Document segment:
────────────────────
Single by Babymonster

from the EP Babymons7er
- Language: Korean; English;
- Released: November 27, 2023
- Genre: Hip hop; trap;
- Length: 3:08
- Label: YG
- Composers: Chaz Mishan; Yang Hyun-suk; Dee.P; Jared Lee; Asa;
- Lyricists: Jared Lee; Yang Hyun-suk; Asa; Choi Hyun-suk; Lee Chan-hyuk; Where the Noise; BigTone;
- Producers: Yang Hyun-suk; Dee.P; Chaz Mishan;

Babymonster singles chronology
|  | "Batter Up" (2023) | "Stuck in the Middle" (2024) |

Alternative cover
- Japanese version digital cover

Music video
- "Batter Up" on YouTube

= Batter Up (Babymonster song) =

"Batter Up" is a song recorded by South Korean girl group Babymonster. It was released on November 27, 2023, by YG Entertainment. The Japanese version of the single was released through YGEX on August 16, 2024.

==Background and release==
On December 30, 2022, YG Entertainment introduced their upcoming new girl group Babymonster though the release of a teaser poster. In 2023, the seven members were introduced in the reality show Last Evaluation,' where it was also announced that the group would be debuting in September later that year. On November 10, after the supposed debut month, YG Entertainment confirmed a debut date of November 27. Ten days later, the digital single "Batter Up" was announced as Babymonster's debut release. On November 24, the teaser for the music video was released.

Babymonster member Ahyeon wasn't included in Batter Up due to being on a mental health hiatus. However, their first mini album, Babymons7er, included Batter Up (7 Ver.), which was a rerecording of the original song that included the absent member.

==Composition==
"Batter Up" was written by Jared Lee, Yang Hyun-suk, Babymonster member Asa, Treasure member Choi Hyun-suk, AKMU member Lee Chan-hyuk, and songwriting teams Where the Noise and BigTone, and composed by Chaz Mishan, Yang Hyun-suk, Dee.P, Jared Lee, and Asa. It is described as a song with "hip-hop and trap" sounds characteristic of YG Entertainment.
────────────────────
Word and element locating material:
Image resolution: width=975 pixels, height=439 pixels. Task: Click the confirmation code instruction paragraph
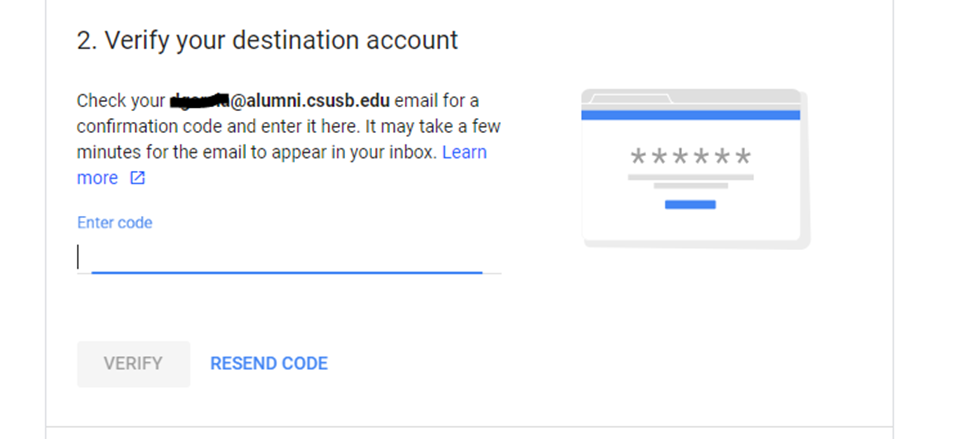pos(280,127)
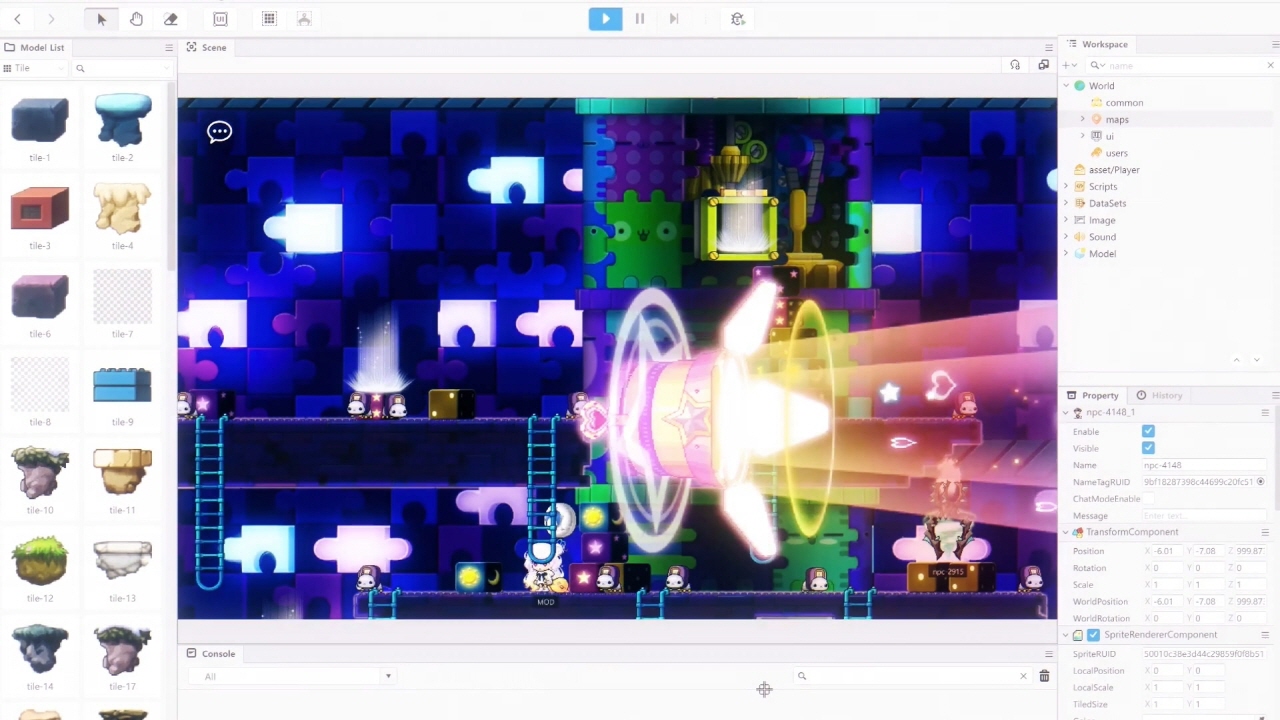Pick the tile-3 red block thumbnail
Image resolution: width=1280 pixels, height=720 pixels.
(40, 209)
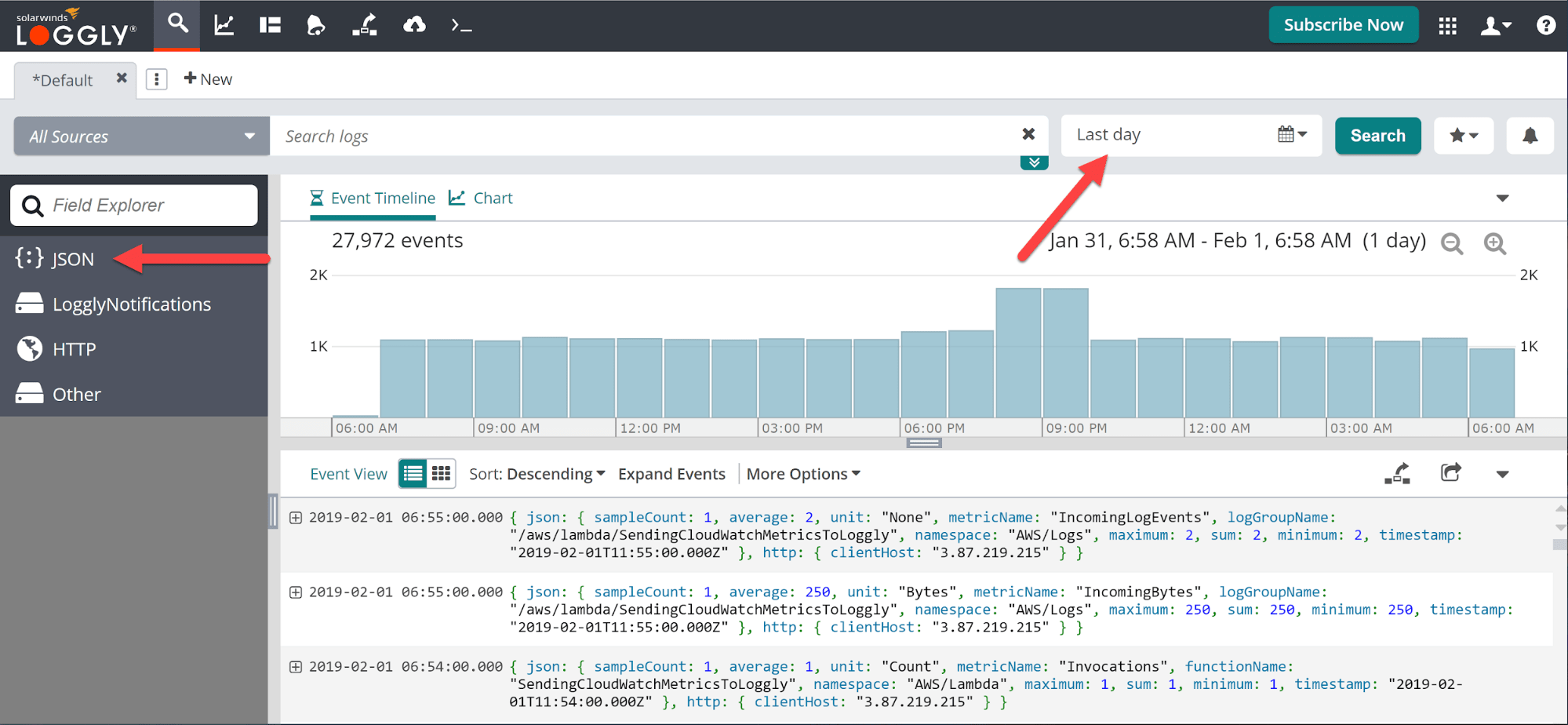Open the Charts icon in top navigation
The image size is (1568, 725).
click(x=224, y=25)
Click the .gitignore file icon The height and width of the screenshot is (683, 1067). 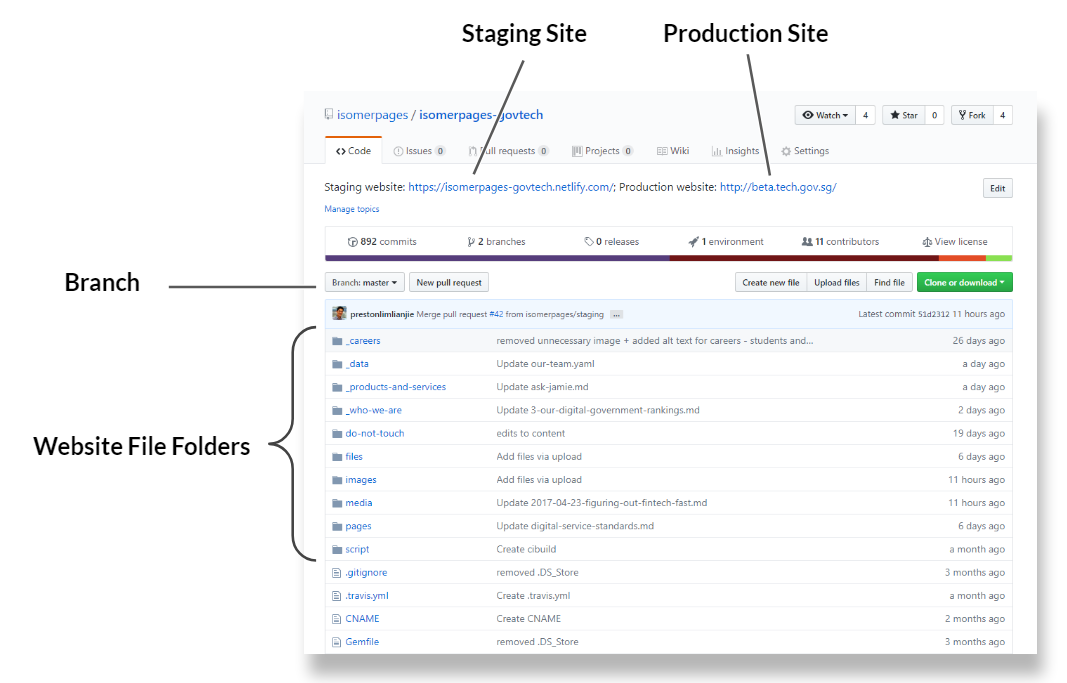point(337,573)
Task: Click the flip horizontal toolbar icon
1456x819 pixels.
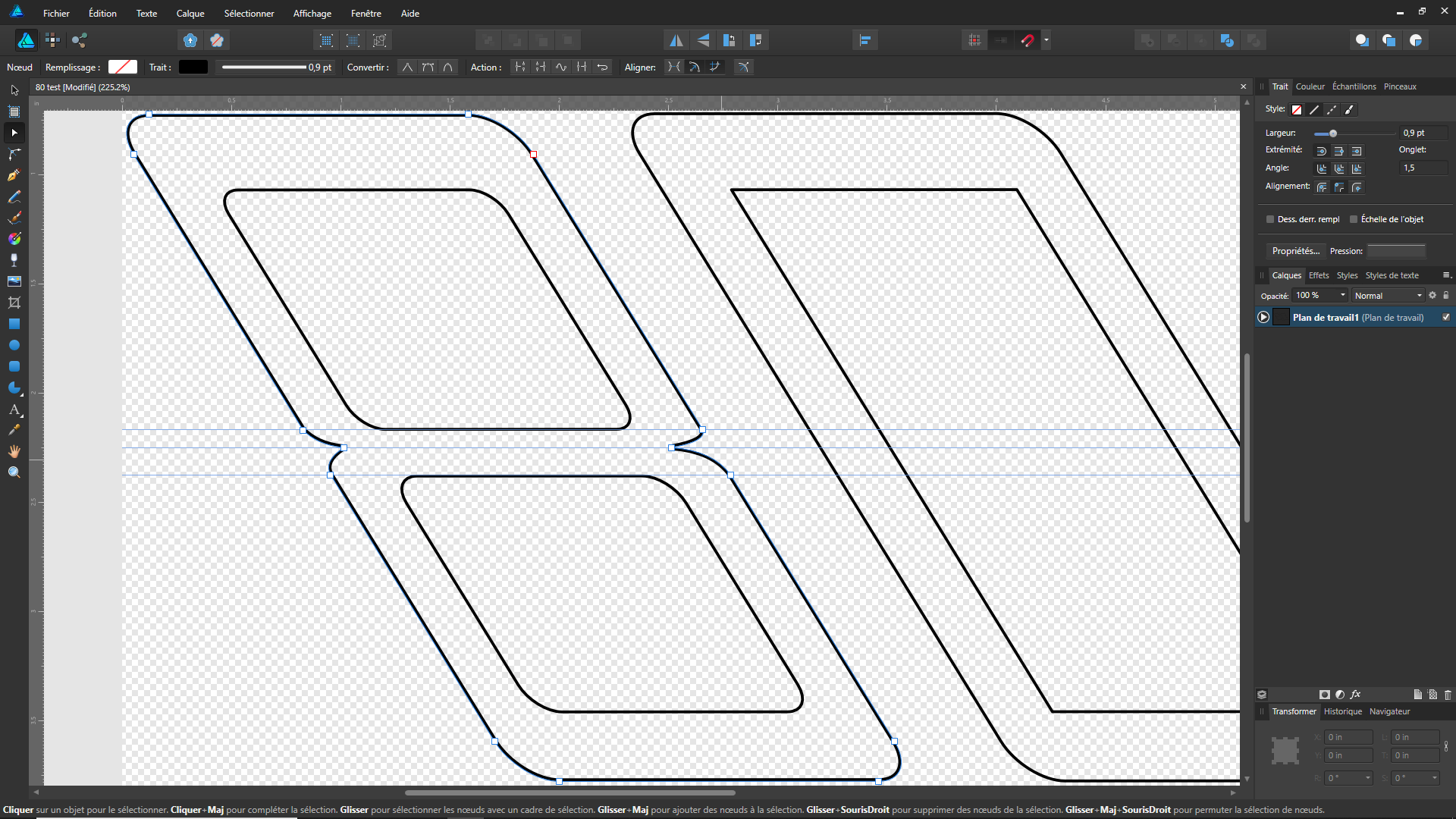Action: (676, 40)
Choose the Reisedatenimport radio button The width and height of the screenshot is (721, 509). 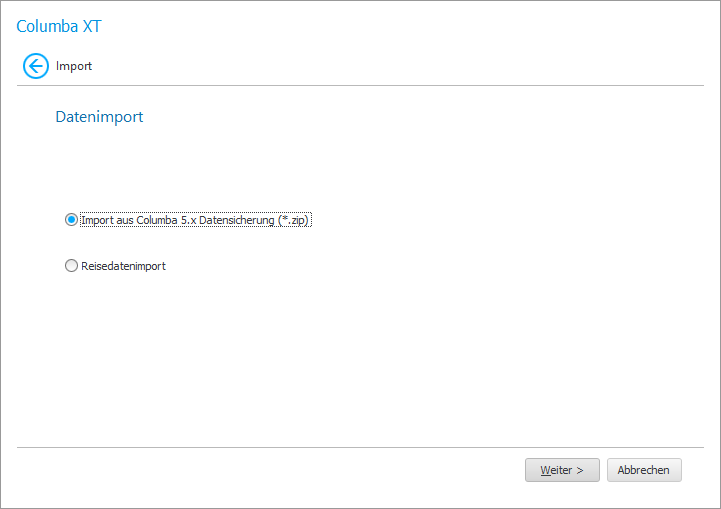[x=71, y=266]
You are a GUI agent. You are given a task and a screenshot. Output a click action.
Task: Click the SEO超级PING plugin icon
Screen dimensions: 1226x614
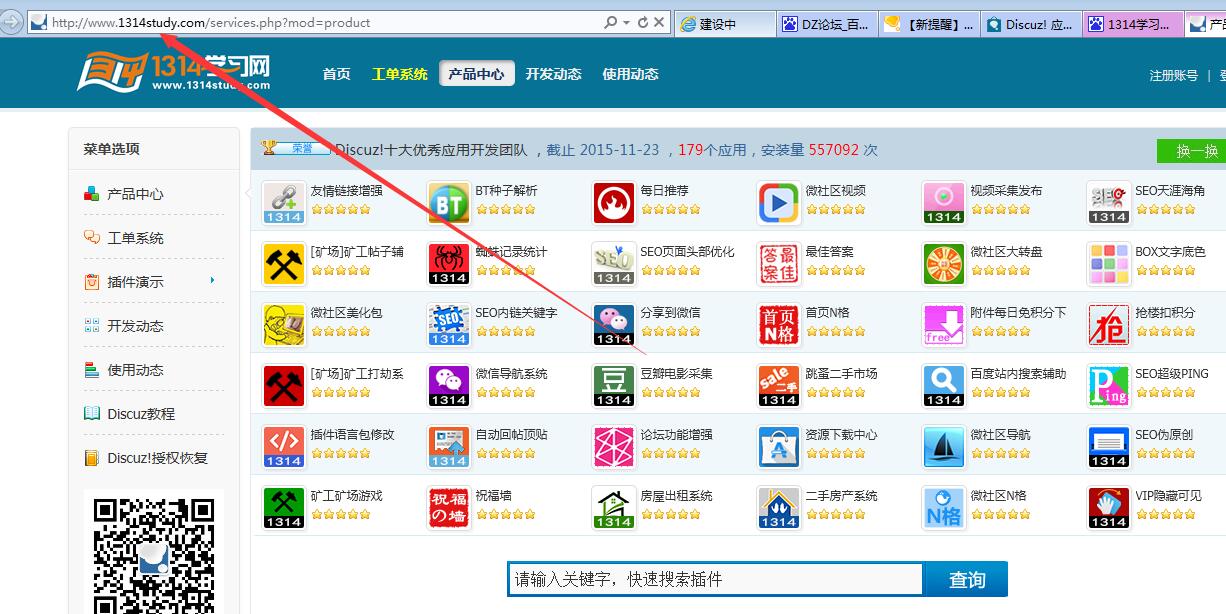[1108, 385]

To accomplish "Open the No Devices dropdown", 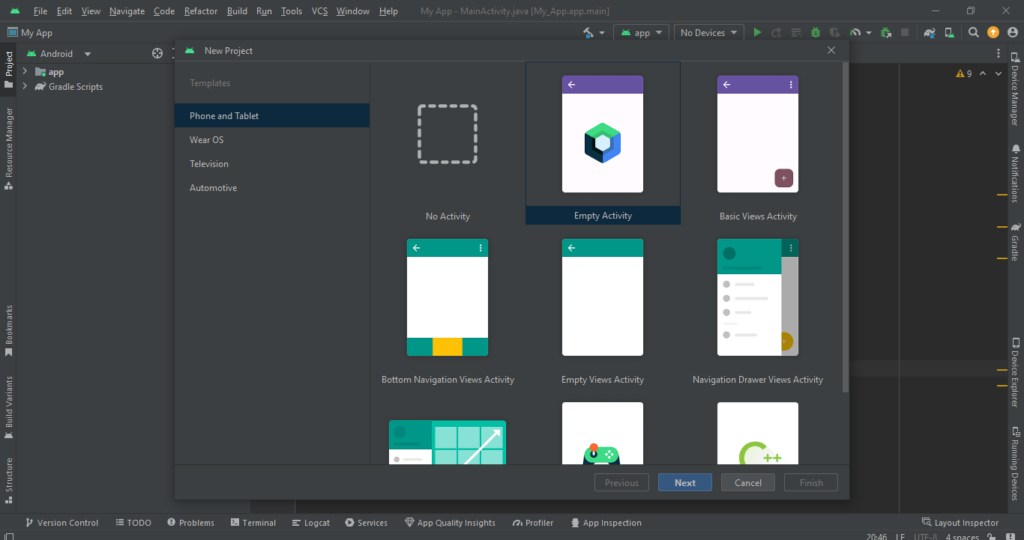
────────────────────
Tasks:
a: Please write out the stretch of the article on "Batter Up" from "Babymonster singles chronology" through "August 16, 2024.".
b: Answer these from the article on "Batter Up":
(i) Through which label was the Japanese version released, and on what date?
(ii) Which member was left out of the original recording, and for what reason?
(iii) What is the song's length?
You won't need the material for any of this.

Answers by task:
a:
Babymonster singles chronology
|  | "Batter Up" (2023) | "Stuck in the Middle" (2024) |

Alternative cover
- Japanese version digital cover

Music video
- "Batter Up" on YouTube

= Batter Up (Babymonster song) =

"Batter Up" is a song recorded by South Korean girl group Babymonster. It was released on November 27, 2023, by YG Entertainment. The Japanese version of the single was released through YGEX on August 16, 2024.

b:
(i) YGEX, on August 16, 2024.
(ii) Ahyeon, because she was on a mental health hiatus.
(iii) 3:08.